- [Problem to work on] Check every line of the following material for the word "section", then say how many have it, with no other words.

--------

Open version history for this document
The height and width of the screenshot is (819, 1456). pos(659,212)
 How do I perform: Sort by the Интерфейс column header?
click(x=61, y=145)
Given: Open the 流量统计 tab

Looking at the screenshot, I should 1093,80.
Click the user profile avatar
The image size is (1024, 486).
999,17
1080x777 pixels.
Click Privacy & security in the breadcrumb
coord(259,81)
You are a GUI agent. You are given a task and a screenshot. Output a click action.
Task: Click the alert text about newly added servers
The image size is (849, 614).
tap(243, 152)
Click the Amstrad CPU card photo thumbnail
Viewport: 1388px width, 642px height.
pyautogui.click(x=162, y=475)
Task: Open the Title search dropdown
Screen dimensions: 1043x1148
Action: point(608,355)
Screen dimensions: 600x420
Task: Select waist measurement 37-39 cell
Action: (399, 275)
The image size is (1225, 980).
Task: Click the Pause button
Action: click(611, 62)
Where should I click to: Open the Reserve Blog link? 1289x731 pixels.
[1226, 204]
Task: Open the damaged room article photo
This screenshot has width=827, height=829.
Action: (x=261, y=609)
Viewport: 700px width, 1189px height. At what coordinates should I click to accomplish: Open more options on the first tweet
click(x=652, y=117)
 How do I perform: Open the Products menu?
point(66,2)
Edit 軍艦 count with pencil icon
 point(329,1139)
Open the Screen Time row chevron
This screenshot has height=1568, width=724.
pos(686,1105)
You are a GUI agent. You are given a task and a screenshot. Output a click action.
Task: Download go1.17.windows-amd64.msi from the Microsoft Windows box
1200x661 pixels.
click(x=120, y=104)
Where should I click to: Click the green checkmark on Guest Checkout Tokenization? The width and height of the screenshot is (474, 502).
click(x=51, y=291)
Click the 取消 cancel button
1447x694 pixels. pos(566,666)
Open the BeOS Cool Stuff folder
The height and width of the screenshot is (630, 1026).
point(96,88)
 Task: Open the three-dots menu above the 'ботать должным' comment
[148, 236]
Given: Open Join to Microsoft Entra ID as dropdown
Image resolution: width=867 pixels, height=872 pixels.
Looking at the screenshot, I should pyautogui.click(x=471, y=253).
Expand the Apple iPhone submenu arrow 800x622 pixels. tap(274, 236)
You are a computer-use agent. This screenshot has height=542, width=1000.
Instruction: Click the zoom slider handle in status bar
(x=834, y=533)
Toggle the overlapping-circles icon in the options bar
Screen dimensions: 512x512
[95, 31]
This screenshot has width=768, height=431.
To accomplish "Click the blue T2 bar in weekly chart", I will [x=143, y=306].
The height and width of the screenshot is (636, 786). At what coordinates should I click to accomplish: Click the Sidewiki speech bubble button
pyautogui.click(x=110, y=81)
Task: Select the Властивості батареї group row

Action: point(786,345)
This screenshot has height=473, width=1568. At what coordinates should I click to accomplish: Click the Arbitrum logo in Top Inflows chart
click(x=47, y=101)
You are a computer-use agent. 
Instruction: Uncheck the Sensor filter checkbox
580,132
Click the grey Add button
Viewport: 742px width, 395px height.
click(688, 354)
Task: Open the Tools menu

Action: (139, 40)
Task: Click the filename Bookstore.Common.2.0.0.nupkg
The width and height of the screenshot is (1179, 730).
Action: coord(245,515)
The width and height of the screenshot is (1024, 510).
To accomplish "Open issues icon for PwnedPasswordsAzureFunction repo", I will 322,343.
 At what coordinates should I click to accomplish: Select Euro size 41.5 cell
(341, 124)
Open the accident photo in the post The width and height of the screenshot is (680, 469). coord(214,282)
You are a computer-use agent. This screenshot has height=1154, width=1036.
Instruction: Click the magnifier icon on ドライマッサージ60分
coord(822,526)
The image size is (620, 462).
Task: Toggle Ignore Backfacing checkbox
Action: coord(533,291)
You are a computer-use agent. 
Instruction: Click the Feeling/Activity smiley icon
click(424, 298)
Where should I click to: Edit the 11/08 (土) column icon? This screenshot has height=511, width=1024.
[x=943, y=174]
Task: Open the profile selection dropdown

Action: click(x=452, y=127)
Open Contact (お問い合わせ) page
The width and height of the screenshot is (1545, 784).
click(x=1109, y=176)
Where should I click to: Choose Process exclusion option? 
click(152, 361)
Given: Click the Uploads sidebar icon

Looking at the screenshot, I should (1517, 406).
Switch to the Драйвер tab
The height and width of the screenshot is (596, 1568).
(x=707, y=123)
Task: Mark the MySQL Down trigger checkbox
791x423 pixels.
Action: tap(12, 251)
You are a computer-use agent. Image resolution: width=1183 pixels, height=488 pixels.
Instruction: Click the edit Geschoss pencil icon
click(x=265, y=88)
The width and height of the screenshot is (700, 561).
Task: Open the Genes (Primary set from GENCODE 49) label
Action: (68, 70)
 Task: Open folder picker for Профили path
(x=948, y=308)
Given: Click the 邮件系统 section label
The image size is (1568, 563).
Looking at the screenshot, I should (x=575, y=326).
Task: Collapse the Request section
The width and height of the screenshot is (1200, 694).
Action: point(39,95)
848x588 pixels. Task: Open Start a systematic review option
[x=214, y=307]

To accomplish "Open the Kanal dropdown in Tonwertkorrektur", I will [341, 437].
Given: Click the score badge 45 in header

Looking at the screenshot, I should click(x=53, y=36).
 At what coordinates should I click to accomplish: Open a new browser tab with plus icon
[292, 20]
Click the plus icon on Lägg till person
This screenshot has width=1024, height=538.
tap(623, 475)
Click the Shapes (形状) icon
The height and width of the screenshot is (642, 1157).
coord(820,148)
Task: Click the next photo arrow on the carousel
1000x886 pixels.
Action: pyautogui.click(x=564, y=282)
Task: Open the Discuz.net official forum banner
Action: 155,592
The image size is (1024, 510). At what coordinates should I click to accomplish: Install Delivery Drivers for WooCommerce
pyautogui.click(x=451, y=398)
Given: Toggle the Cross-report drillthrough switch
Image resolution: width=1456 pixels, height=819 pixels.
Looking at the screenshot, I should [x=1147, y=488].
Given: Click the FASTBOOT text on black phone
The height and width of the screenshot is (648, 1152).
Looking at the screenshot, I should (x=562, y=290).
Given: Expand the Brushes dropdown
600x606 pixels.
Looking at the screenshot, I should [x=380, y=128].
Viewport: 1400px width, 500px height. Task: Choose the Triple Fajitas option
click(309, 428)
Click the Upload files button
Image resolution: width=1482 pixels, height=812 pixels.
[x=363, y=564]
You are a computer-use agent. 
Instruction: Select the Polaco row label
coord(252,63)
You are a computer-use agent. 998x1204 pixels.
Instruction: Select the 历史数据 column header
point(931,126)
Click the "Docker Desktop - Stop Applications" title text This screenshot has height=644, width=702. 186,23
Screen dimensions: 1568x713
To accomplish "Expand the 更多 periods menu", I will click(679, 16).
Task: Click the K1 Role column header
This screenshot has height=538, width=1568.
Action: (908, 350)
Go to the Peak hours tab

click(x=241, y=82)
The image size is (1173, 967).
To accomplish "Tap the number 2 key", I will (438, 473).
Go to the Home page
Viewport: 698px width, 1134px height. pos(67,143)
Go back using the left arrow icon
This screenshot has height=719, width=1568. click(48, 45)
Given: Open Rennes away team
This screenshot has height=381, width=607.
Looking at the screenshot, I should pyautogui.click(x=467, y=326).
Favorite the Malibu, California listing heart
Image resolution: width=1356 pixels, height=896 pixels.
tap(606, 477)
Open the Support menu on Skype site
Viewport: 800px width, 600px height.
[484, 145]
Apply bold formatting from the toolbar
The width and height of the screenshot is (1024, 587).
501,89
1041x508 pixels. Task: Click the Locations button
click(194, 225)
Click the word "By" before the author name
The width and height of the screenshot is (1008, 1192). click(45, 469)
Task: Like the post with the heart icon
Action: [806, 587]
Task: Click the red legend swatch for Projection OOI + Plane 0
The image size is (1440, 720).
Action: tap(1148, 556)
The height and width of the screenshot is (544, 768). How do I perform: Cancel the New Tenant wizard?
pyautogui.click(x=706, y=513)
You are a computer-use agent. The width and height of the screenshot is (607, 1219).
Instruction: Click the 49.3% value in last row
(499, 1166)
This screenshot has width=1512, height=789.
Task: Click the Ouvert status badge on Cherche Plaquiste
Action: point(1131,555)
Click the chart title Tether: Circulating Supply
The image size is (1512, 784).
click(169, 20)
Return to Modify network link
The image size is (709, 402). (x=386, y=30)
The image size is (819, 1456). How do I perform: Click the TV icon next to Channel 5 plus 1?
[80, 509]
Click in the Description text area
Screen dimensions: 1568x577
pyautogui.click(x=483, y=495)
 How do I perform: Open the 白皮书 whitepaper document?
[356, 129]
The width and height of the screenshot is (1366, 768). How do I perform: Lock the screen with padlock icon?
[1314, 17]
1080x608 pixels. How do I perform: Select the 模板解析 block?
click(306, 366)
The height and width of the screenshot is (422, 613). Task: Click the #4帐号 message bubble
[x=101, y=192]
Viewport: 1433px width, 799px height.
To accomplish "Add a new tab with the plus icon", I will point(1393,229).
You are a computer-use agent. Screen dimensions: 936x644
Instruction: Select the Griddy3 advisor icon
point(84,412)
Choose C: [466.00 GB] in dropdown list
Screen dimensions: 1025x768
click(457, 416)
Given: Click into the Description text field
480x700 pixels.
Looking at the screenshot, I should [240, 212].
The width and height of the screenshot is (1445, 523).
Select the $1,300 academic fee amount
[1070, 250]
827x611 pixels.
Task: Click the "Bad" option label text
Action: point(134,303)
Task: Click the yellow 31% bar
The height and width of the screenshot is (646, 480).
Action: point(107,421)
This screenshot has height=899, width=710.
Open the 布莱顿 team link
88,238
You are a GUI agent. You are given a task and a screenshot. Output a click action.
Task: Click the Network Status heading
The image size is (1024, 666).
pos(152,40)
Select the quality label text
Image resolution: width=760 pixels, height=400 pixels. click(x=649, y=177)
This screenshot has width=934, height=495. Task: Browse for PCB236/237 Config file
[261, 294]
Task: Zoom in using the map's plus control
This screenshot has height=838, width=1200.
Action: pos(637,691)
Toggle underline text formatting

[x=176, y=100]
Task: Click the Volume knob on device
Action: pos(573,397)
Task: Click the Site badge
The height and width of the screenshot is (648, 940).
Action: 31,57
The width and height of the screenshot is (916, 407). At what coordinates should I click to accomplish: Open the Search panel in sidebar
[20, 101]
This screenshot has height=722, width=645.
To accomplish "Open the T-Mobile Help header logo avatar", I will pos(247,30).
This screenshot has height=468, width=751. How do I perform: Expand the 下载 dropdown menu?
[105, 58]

--------

- [Final answer] 2